> **WORK INSTRUCTIONS**
Can you transcribe the entries word for word, from the line containing "The image size is (458, 493)." through the line containing "center [92, 898].", including both of those lines?

(DATA FOR PROCESSING begins)

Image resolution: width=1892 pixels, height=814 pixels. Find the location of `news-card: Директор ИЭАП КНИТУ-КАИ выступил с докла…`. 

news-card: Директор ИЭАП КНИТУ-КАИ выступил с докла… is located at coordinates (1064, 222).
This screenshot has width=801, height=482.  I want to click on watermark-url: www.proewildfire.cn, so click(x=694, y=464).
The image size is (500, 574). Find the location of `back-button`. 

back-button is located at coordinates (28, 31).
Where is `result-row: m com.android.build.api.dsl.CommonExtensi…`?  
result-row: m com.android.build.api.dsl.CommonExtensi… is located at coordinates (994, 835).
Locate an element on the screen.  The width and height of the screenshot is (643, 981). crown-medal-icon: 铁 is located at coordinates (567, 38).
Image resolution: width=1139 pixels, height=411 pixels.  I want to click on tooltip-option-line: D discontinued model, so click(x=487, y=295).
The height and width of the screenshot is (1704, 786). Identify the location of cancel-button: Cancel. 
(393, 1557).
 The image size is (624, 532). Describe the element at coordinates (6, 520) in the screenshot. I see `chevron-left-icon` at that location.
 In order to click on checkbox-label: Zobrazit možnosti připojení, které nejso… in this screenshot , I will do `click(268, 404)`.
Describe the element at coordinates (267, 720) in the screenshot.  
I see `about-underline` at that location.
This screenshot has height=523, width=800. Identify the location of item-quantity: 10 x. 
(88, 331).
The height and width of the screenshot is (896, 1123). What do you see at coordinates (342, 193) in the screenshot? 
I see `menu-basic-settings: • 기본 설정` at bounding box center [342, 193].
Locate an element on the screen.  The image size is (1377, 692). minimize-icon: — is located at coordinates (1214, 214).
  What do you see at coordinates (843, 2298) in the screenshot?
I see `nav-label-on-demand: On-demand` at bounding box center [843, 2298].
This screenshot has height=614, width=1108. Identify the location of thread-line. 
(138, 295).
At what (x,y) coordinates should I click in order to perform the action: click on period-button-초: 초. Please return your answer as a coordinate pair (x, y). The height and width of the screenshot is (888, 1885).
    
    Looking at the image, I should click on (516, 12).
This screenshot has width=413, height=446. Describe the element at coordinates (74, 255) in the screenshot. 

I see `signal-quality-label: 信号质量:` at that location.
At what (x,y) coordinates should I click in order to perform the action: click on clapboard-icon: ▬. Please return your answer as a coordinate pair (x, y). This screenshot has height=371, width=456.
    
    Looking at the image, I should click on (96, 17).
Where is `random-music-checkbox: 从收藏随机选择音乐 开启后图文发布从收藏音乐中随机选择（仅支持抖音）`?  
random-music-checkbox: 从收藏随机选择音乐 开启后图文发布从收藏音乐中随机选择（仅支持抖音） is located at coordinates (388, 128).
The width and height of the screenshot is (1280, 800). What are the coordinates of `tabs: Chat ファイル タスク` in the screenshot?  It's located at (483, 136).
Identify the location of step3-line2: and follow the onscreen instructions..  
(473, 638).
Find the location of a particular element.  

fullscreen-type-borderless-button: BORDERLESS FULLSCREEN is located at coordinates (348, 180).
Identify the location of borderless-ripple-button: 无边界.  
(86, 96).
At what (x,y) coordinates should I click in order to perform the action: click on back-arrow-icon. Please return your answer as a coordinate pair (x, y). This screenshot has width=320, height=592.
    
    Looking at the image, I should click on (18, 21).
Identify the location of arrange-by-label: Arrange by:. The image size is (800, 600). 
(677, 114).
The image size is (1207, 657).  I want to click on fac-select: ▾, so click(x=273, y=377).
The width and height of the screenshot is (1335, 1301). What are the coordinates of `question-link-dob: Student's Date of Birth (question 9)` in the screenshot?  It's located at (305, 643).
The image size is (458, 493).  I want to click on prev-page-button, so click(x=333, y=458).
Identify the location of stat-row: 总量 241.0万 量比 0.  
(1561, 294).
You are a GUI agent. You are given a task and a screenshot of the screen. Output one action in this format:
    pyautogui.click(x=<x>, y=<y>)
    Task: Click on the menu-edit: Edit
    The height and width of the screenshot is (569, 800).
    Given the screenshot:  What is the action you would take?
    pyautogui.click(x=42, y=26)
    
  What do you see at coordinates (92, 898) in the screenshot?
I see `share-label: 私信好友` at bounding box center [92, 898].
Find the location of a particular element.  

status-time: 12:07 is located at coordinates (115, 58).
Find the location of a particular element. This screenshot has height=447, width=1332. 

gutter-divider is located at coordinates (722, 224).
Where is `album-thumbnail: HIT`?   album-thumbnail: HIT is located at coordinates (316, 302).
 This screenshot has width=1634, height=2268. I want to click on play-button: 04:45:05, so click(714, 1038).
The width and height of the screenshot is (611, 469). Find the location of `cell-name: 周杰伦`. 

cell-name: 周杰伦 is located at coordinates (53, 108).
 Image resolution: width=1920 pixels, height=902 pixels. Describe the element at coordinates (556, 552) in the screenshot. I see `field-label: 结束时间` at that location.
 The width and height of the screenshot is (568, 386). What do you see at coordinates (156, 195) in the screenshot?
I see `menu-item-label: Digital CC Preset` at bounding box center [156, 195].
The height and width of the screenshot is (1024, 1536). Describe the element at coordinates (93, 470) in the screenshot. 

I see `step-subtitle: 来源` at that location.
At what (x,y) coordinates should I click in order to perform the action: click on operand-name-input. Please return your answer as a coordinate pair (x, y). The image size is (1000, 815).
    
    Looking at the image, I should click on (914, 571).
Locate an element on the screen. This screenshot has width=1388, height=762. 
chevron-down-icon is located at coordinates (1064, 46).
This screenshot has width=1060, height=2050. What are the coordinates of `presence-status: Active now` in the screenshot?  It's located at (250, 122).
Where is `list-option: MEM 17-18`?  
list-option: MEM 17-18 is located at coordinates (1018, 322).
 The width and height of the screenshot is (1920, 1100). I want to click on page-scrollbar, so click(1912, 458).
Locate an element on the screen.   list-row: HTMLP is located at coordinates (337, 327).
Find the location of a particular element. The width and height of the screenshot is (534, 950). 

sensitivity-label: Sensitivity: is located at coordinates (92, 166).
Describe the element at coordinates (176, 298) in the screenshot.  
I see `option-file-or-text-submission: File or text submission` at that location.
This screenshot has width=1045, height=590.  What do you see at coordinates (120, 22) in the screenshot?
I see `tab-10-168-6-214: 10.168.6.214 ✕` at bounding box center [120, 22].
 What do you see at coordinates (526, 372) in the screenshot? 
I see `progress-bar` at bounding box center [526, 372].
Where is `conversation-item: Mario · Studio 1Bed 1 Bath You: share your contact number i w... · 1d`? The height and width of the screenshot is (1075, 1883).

(DATA FOR PROCESSING ends)

> **EXPECTED OUTPUT**
The image size is (458, 493).  I want to click on prev-page-button, so click(x=333, y=458).
Identify the location of stat-row: 总量 241.0万 量比 0.  
(1561, 294).
You are a GUI agent. You are given a task and a screenshot of the screen. Output one action in this format:
    pyautogui.click(x=<x>, y=<y>)
    Task: Click on the menu-edit: Edit
    The height and width of the screenshot is (569, 800).
    Given the screenshot:  What is the action you would take?
    pyautogui.click(x=42, y=26)
    
  What do you see at coordinates (92, 898) in the screenshot?
I see `share-label: 私信好友` at bounding box center [92, 898].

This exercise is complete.